第1章 【序章】第1話 クエスト
男は村長に向かって、
「ああ、もううるさいなあ。そんなこと言うとさあ、あの子、僕のコレクションにしちゃうよ。」
「くっ。…。」
村長は、これ以上何も言えなかった。これ以上、自分の愛する家族を失わないように…。
「分かってくれて、ありがとう。
さあ、早く迎えに行かなきゃね。僕の☆。」
【ツバキ村_森の中】
私は遺跡を目指して、森の中を歩いていた。今のところ、魔物の気配が感じられないので、ここはまだ安全地帯なのだろう。気持ちばかり焦っても仕方ないと思うが、初めての一人でのクエストで不安が大きくなっていた。
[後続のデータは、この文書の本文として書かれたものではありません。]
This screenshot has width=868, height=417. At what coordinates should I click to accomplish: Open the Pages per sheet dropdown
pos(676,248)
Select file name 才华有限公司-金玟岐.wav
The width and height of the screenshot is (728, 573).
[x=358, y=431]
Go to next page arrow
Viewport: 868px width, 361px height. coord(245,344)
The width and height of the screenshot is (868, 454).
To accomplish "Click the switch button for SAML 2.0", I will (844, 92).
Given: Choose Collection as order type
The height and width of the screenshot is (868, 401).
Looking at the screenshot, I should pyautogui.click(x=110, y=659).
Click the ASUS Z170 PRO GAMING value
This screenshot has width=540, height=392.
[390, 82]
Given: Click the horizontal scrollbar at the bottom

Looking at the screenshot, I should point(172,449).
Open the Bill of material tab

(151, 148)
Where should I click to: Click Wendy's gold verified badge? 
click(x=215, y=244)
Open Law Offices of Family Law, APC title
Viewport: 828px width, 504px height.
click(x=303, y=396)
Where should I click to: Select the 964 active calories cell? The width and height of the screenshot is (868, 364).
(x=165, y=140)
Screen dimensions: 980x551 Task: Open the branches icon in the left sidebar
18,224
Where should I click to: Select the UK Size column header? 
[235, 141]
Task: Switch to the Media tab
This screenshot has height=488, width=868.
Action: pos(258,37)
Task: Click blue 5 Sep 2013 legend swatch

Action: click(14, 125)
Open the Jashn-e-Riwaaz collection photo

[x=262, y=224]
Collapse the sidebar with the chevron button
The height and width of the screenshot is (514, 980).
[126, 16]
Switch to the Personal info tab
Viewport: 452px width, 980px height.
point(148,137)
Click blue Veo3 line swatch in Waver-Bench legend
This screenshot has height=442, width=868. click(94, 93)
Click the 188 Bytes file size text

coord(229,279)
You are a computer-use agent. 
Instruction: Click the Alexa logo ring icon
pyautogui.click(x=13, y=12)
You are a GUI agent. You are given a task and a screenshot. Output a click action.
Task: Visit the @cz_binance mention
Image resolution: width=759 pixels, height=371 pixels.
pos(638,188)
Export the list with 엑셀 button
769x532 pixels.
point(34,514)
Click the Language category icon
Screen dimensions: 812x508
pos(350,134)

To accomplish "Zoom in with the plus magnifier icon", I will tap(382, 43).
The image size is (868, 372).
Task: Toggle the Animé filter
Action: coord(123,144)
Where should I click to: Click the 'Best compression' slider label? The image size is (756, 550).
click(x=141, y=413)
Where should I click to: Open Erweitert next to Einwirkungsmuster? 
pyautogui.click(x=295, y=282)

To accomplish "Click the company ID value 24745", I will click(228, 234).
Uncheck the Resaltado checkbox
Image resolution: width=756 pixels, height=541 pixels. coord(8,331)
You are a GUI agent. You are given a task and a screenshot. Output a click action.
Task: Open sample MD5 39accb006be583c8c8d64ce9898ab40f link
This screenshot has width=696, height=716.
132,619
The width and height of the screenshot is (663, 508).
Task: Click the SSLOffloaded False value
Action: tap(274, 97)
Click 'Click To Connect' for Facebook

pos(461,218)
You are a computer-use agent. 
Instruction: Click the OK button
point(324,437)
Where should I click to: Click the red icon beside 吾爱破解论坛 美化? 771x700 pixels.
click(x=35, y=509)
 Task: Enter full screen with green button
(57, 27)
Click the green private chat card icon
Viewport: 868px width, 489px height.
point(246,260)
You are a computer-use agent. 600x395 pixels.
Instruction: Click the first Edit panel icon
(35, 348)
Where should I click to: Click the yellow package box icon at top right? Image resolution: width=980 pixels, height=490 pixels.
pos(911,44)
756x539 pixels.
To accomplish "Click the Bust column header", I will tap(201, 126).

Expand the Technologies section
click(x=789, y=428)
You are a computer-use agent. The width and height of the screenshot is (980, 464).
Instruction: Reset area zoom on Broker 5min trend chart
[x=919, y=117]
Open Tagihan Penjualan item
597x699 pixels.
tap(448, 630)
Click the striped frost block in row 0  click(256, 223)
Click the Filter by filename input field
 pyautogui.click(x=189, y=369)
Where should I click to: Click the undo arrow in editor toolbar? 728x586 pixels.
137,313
(今まで、マカロフ達がいたから賑やかだったからなぁ。)
マカロフ達とのクエストを思い出しながら、森の中を進んでいた。焦る気持ちを抑え、目の前のクエストをこなすために。
【ツバキ村_森の奥】
言われた場所まで来たが、魔物の気配は感じられず、また、問題の遺跡も無かった。
(おかしい…。言われた場所まで来たのに…。道に迷った?ううん、違う。もしかして、村長さんは私に嘘をついているの?何のために?)
考え事をしていると
パキリッ
小枝が折れた音がし、振り返った。
「ど、どうして…。貴方が…。」
「やっと、会えたね。ごめんね。なかなか、会いに行けなくて。でも、これからは一緒に居られるよ。」
声がうまく出なかった。ここに居るはずの無い人が居て、もう会うことも無い人が居たのだから。
「どうして、そんなに震えているの?☆。ああ、寂しかったんだね。大丈夫だよ。これからはずっと僕が一緒に居るよ。彼奴らが僕と☆を離れ離れにしたから、なかなか会いに行けなかったんだ。大丈夫。これからはずっと、ずうっっと僕が傍に居てあげるよ。寂しい思いなんてさせないからね。」
「あ、貴方は捕まったはずです!どうして、ここに居るんですか!トラス!」
あの男は、私の前でマカロフ達が捕らえ、評議院に逮捕されたはずだ。
「ああ、やっと名前を呼んでくれた。」
そう言って、嬉しそうに笑い、私を見ていた。
蓋をして鍵をかけて、記憶の底に落としたはずの箱が浮かんでまた開けられそうなった。
どうして、そんな目で私を見るのか分からなかった。私の大切なものを傷つけた、この男(トラス)の目は濁っているように見えた。